Born and raised near the Chavez Ravine in Los Angeles, Gary Lang developed his artistic voice during what can best be described as a “transitional” era of west-coast artistic culture. His work in the 1970s and 1980s played a role in an optimistic moment in California postmodern culture that challenged New York’s dominance. In 1970 he was accepted into the B.A. program at Cal Arts where he studied in the company of Ross Bleckner, Eric Fischl, and David Salle. Together these vanguards were able to debunk old stereotypes that California lacked cultural innovators and set the stage for Cal Arts to become one of the most venerated artistic institutions in the world.
Following his B.A. program, Lang opted to attend Yale University in 1973, where he completed his M.F.A. in 1975. During his time at Yale, faculty and fellow students relied on the theories that Josef Albers introduced there during the 1950s. Lang disregarded those teachings drawing inspiration from artists as varied as Paul Klee, Edouard Vuillard, Robert Irwin, Donald Judd, Barry Le Va, and Wassily Kandinsky.
In 1975 Lang moved to Barcelona on a Fulbright Scholarship, where he spent nearly two years studying the vibrant architecture of Antoio Gaudi. Upon returning to Los Angeles Lang lived in an industrial warehouse loft space near downtown, and for the next decade he allowed the various moods and dialects of the urban L.A. environment resonate within his work.
In 1985, the artist sensed that the evolution of his work required him to move to New York, where he continued to live and work for the next 16 years. In a transitional moment in 1987 Lang rekindled a thread he began in the late 70's completing his first shaped concentric circle painting, laying the groundwork for what can only be called an unending love affair with this painting methodology. These circles, or “tondos” are undeniably his most iconic style and have consumed him since.

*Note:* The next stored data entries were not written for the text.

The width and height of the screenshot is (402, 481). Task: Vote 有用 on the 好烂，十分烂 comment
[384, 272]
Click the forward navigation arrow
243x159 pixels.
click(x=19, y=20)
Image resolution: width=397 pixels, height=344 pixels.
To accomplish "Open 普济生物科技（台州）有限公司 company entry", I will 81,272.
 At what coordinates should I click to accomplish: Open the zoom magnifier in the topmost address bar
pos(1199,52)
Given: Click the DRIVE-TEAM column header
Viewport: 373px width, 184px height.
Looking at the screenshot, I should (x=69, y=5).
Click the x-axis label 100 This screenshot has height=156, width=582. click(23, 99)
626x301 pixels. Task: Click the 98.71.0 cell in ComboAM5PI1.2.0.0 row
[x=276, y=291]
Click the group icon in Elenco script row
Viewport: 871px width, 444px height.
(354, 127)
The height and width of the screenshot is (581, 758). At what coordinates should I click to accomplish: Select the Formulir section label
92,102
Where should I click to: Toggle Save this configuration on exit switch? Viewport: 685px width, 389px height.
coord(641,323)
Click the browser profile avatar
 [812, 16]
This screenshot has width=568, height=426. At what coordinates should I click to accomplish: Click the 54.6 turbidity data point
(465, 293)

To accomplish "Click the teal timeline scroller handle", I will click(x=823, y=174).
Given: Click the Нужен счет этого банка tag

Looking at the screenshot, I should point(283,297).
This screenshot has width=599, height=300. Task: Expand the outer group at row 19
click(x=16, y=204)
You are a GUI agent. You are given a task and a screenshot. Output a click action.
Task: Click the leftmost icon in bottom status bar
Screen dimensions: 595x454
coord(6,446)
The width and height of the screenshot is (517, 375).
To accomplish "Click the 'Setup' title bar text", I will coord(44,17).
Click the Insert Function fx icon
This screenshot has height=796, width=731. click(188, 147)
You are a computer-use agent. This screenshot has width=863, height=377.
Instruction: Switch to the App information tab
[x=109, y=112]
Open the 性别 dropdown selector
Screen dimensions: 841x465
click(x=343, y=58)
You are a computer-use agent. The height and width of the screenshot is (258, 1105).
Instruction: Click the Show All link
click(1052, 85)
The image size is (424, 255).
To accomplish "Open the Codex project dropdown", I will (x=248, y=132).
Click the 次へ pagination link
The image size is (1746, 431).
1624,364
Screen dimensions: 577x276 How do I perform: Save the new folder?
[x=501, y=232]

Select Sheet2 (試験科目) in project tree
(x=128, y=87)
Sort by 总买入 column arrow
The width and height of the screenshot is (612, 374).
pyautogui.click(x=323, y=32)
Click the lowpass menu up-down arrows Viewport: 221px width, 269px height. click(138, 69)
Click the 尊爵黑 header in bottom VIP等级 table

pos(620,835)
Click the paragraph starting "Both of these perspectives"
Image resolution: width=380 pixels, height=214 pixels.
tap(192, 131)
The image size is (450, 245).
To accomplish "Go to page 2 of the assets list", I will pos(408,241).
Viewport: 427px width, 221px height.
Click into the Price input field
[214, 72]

His distinguished career boasts significant museum and solo exhibitions worldwide, including but not limited to the Whitney Museum of American Art, New York; the McNay Museum, San Antonio; The Haags Gementemuseum, The Hauge, Netherlands; the Institute of American Studies, Barcelona, Spain; Yale University Art Gallery, New Haven; the Museum of Contemporary Art, San Diego; the Liu Haisu Art Museum, Shanghai, China; the Museum Ludwig, Koln, Germany; Albright-Knox Museum, Buffalo, The Brooklyn Museum, Brooklyn; and the United Nations Plaza, New York. His paintings can be found in significant private and public collections internationally and has been critically reviewed in numerous publications, including the New York Times, The Los Angeles Times, The Chicago Reader, Art Week, KCRW Art Talk, Art & Auction, The Wall Street Journal, ARTFORUM, ArtNews, and Art in America. Gary Lang now lives and works in Southern California.